Maljournalisme au Point.fr

Cela fait quelques années qu’insidieusement, le débat sur la justice est biaisé par des manipulations des faits, des mensonges, et l’exploitation éhontée des préjugés. Utilisée de prime pour justifier des empilements aussi absurdes qu’inutiles de textes de plus en plus répressifs et restrictifs des libertés, à présent que les tenants de ces idéologies (qui sont à droite mais ne représentent pas toute la droite, loin de là) sont dans l’opposition, position bien plus confortable politiquement, les dernières digues de la raison semblent avoir cédé. Tout est permis, la mauvaise foi la plus crasse, l’absence de tout recul, le simple fait de s’interroger sur la réalité d’idées reçues. Et figurez-vous que si cela m’a toujours agacé, désormais, j’en ai assez. Je n’ai pas la prétention d’avoir le temps et l’énergie de combattre toutes les contre-vérités qui sont abondamment diffusés pour vous faire peur par des gens qui ont quelque chose à vous vendre.
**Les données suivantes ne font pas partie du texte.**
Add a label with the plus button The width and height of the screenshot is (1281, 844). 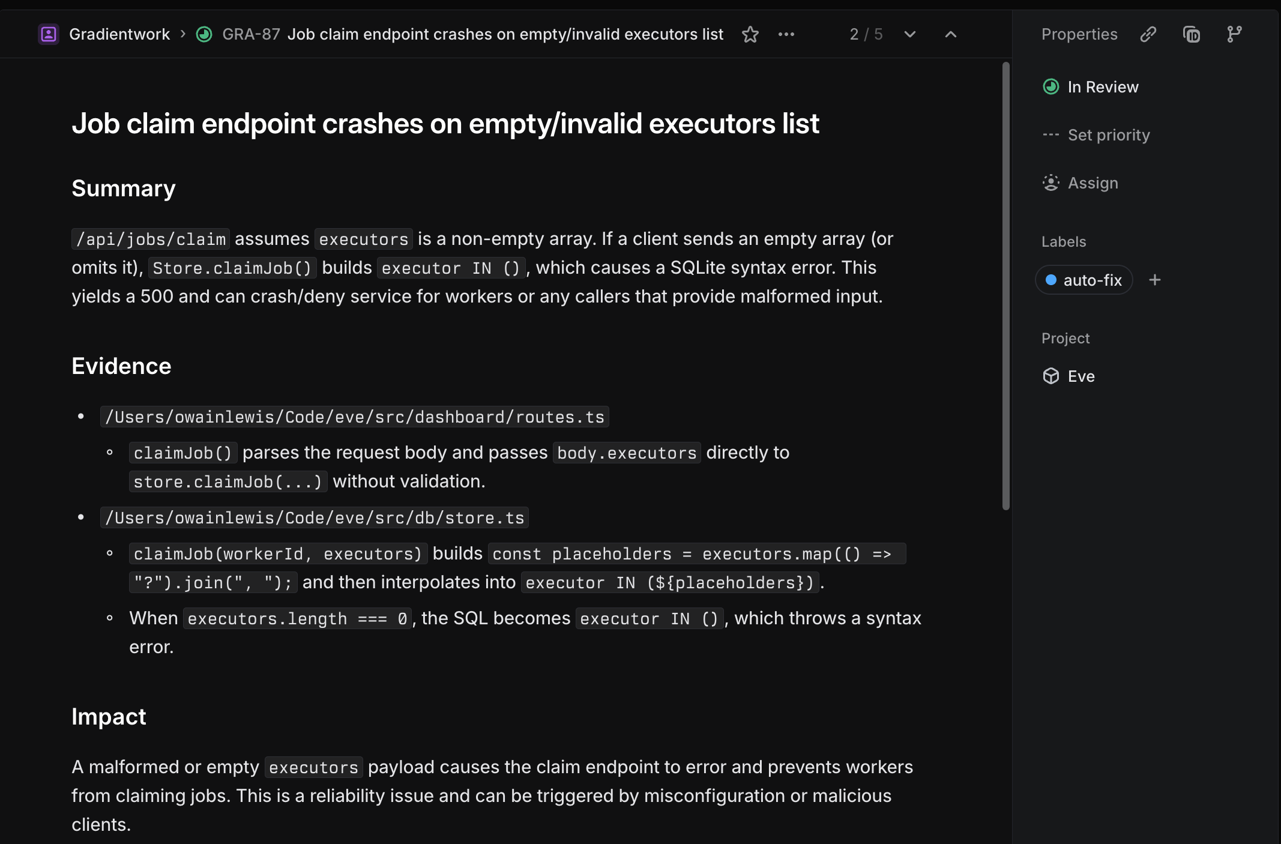tap(1154, 280)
Mais dans la modeste mesure de mes moyens, je ne laisserai pas passer ces mensonges sans réagir.

Tous ont un point commun, ils reposent sur le préjugé que la Justice est une machine folle et inhumaine qui n’aime rien tant que le crime et l’insécurité et font tout pour les promouvoir. On écrit même des bouquins qui ont ce titre. Sans rire et sans rougir. Vendre du papier, du clic, de la pétition, c’est très bien. Mais si ça doit se faire en sapant un des trois pouvoirs sur lesquels repose la démocratie car c’est celui qui n’a aucun moyen de se défendre, je ne laisserai pas faire.

Un exemple spectaculaire est fourni par Lepoint.fr, dans un de ces morceaux de bravoure qui déshonorent le titre sous lequel ils paraissent, dans l’article L’inquiétant amendement de Taubira sous la plume de Jérôme Pierrat, mis en ligne le 30 mars dernier (la photo d’illustration est à elle même un grand moment). La première phrase donne le ton du reste de l’article : « Les voyous sablent le champagne et les enquêteurs des douanes et de la police dépriment sérieusement. »

Et qu’apprenons-nous en lisant cet article ? Heu, rien, évidemment, je me suis mal exprimé. Que nous dit cet article ? Que la fourbe Christiane Taubira a “glissé” (en douce, bien sûr, elle est fourbe) un amendement faisant la joie des voyous en ce qu’il supprime la possibilité de garder à vue 96 heures des personnes mises en cause dans des affaires d’escroquerie en bande organisée. Quand on vous dit que la gauche est laxiste et veut livrer les honnêtes gens pieds et poing liés au crime.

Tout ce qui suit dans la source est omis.